Copy out, from the data below, each line in which the word "computer" occurs.

Dataset entries
____________________
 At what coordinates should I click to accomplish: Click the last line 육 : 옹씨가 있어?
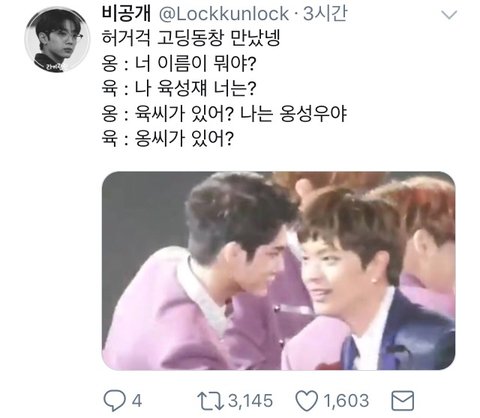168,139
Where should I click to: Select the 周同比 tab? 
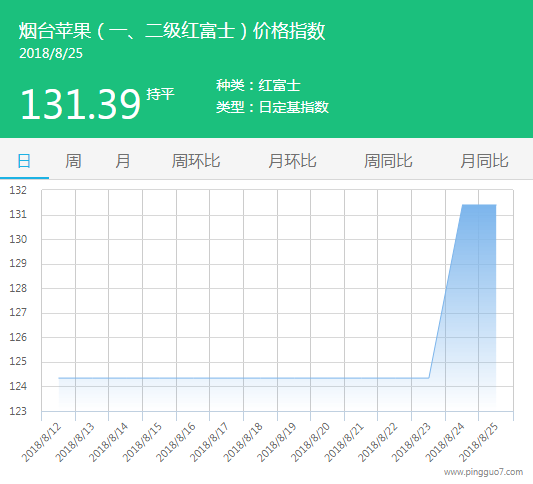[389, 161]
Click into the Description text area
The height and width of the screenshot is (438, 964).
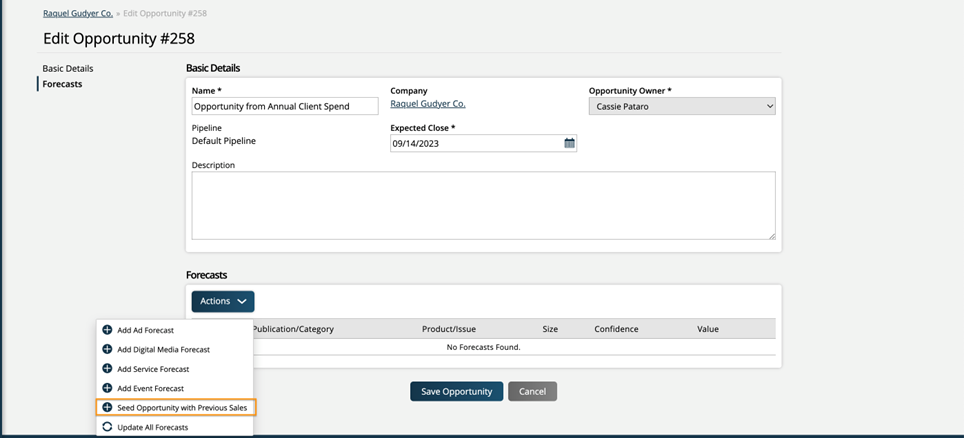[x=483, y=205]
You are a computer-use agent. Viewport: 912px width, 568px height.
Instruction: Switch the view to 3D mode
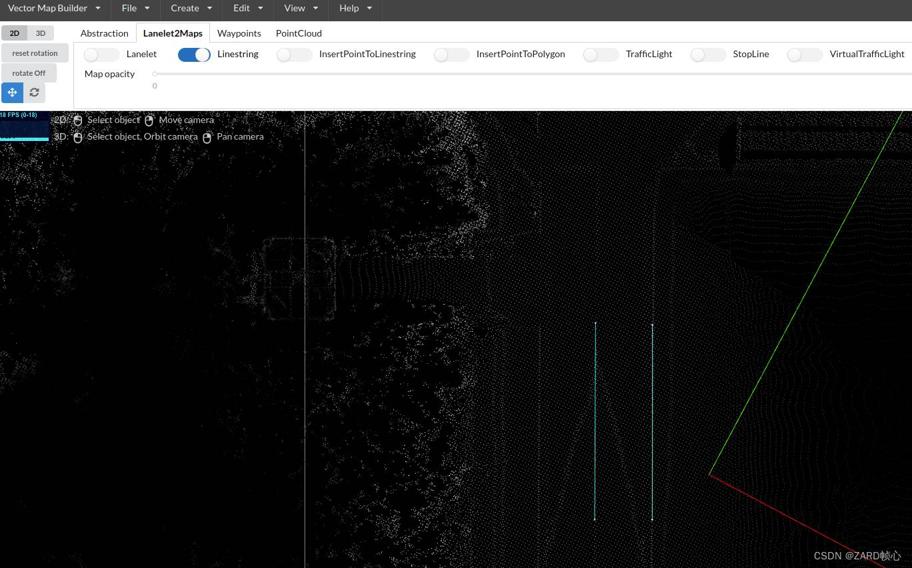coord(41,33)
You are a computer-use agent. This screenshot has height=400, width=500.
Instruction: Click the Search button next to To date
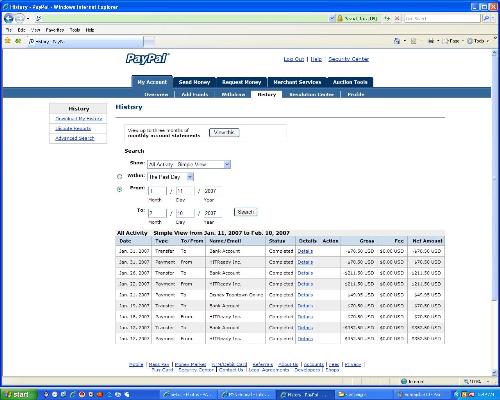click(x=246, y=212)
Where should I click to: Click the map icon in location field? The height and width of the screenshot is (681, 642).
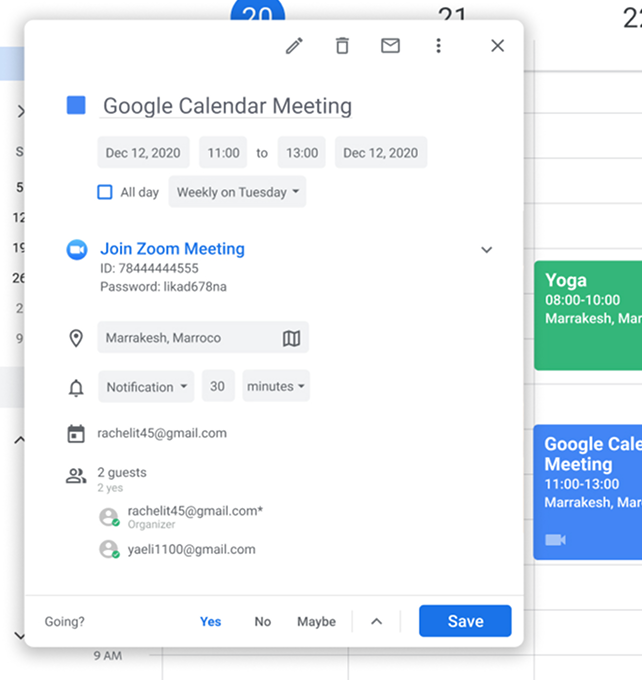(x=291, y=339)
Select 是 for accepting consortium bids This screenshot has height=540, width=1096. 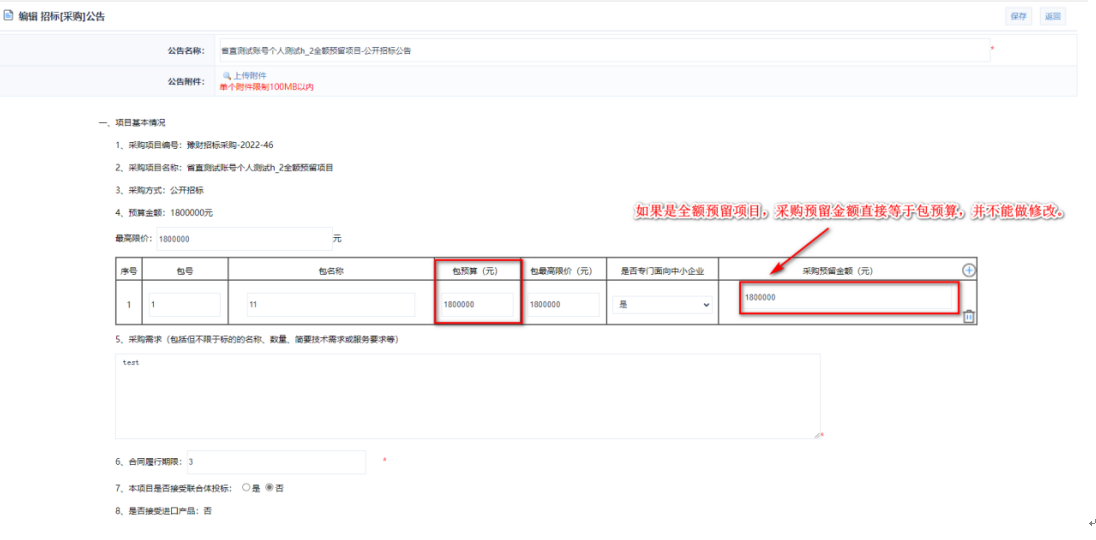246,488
____________________
→ RESPONSE FOR THIS EXERCISE
You are a computer-use agent. Viewport: 912px width, 568px height.
You are a computer-use agent. This screenshot has height=400, width=500.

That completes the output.